Mental Health Awareness Month: Addressing the Epidemic of Suicide in Construction
Let’s talk about a difficult topic. Let’s talk about a topic that has likely affected the lives of nearly every person in this room in one way or another. The topic of suicide is not an easy topic to approach nor is it a comfortable discussion. As we enter into Mental Health Awareness Month, it is essential that we put aside the negative stigma associated with mental health and approach this difficult topic head-on. The professionals here at GovGig are dedicated to mental health awareness and we truly understand the challenges that we are facing as a society in dealing with mental health crisis.
Suicide in construction has become an epidemic. According to a recent article published by Professional Safety titled: Suicide in Construction, workers in construction trades are substantially more likely to succumb to suicide than those in other trades with rates as high as 72 per 100,000. A deeper dive into this challenge still struggles to illustrate the primary causal factors behind this substantial challenge although a number of risk factors have been identified which may provide some insight as to why suicide rates in construction are so much higher than its industry counterparts. The risk factors are many including:
· The cyclical nature of construction
· Being in a culture where taking risks is often rewarded
· Having fragmented relationships due to the transitory nature of construction
· Often having ready access to lethal means such as heavy equipment, work at heights or other dangerous environments
It is essential that we as construction industry employers become better aware of the signs and symptoms associated with mental health crises and understand immediate steps that we can take to intervene when necessary. According to the National Institute of Mental Health, the most common signs that someone may be in mental duress may include:
· Personal isolation
· Increased anxiety
· Feeling like a burden
· Increased substance abuse
· Seeking out lethal means
· Increased anger or rage
· Talking about, or posting on social media about them wanting to die.

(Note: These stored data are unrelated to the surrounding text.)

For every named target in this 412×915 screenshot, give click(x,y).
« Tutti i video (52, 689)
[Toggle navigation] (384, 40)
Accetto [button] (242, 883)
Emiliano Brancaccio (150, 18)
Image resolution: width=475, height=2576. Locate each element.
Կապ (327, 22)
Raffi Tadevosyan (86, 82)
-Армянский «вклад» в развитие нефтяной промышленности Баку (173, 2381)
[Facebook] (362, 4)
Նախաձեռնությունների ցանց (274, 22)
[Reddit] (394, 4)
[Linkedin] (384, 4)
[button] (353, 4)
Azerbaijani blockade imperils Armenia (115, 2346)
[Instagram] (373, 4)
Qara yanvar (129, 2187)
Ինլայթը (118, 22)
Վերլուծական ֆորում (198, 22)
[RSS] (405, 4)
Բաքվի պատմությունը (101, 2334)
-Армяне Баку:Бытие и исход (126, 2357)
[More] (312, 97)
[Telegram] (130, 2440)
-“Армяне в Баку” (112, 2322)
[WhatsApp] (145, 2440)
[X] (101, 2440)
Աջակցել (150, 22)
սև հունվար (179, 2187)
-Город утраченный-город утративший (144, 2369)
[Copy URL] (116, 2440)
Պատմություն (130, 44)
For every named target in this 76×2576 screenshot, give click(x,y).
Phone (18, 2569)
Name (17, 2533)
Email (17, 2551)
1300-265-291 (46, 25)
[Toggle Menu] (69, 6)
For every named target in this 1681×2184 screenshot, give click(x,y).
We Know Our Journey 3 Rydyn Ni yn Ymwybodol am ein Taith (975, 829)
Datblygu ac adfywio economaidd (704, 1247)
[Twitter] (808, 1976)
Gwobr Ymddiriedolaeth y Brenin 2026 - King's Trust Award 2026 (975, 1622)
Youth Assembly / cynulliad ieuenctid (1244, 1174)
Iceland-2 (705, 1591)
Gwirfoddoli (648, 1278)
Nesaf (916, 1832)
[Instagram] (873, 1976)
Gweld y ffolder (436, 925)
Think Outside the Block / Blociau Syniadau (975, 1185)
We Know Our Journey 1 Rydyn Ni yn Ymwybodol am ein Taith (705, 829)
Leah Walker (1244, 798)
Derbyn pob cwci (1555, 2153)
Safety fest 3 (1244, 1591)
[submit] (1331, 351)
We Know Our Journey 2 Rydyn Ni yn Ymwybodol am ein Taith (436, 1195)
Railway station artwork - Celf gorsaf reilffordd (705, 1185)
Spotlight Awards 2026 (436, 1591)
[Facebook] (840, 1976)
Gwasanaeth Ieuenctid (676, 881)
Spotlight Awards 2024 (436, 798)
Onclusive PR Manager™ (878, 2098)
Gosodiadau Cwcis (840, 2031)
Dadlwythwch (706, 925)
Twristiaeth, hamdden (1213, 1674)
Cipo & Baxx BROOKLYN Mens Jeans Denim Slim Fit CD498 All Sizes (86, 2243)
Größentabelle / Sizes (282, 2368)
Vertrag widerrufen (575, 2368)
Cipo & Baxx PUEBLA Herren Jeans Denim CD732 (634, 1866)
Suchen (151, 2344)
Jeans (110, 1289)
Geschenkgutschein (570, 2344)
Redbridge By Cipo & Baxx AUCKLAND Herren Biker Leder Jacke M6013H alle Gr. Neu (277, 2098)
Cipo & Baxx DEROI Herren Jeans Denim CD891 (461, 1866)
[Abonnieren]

If you, or someone that you know is experiencing a mental health crisis, it is imperative that intervention is taken. The following steps may be the difference between someone acting out on their feelings, or them taking steps toward recovery and healing.
1. Listening- Perhaps the most effective tool that we have in our arsenal in combatting this epidemic is as simple as providing a listening ear. Listen to their concerns. Be empathetic and put aside the judgment. When a person is experiencing a mental health crisis, it can be extremely difficult to think rationally and the person may feel that there is only one way out of their state of anxiety or depression. Taking the time to listen to them will allow them to vocalize their concerns and relieve their stress. At the very least, it will allow them to realize that others care.
2. Asking direct questions relating to suicide is necessary. Ask questions that will allow them to vocalize their thoughts and talk through their challenges. They need to know that they are not alone and that they have an ally in their fight.
3. Keep them safe- If someone tells you that they are ready to commit suicide, take them seriously. If possible, stay with them and remove lethal means if present. Call or text the National Suicide and Crisis Lifeline at 988. This 24/7, free and confidential lifeline will immediately put you in touch with a trained professional who can provide you with immediate resources, counseling, or other assistance to help in this time of need.
4. Help them connect- Once you have started the initial conversation, assist them in connecting with a professional that can help. The American Foundation for Suicide Prevention, Construction Working Minds, and SAMHSA are several of the many professional resources available for those who are experiencing a mental health crisis.
5. Stay connected- Stay connected by following up with the person at risk. At times the most valuable resource that can be available is an available and willing friend.
We as employers have the ability to make a difference. Educate your workforce. Be aware of the risk factors, signs, and symptoms of a mental health crisis, and most importantly, take immediate steps when necessary. Be fearless, confident and most of all, proactive. Together we can and will win as we face mental crisis head-on and provide the resources and support necessary to encourage recovery and healing.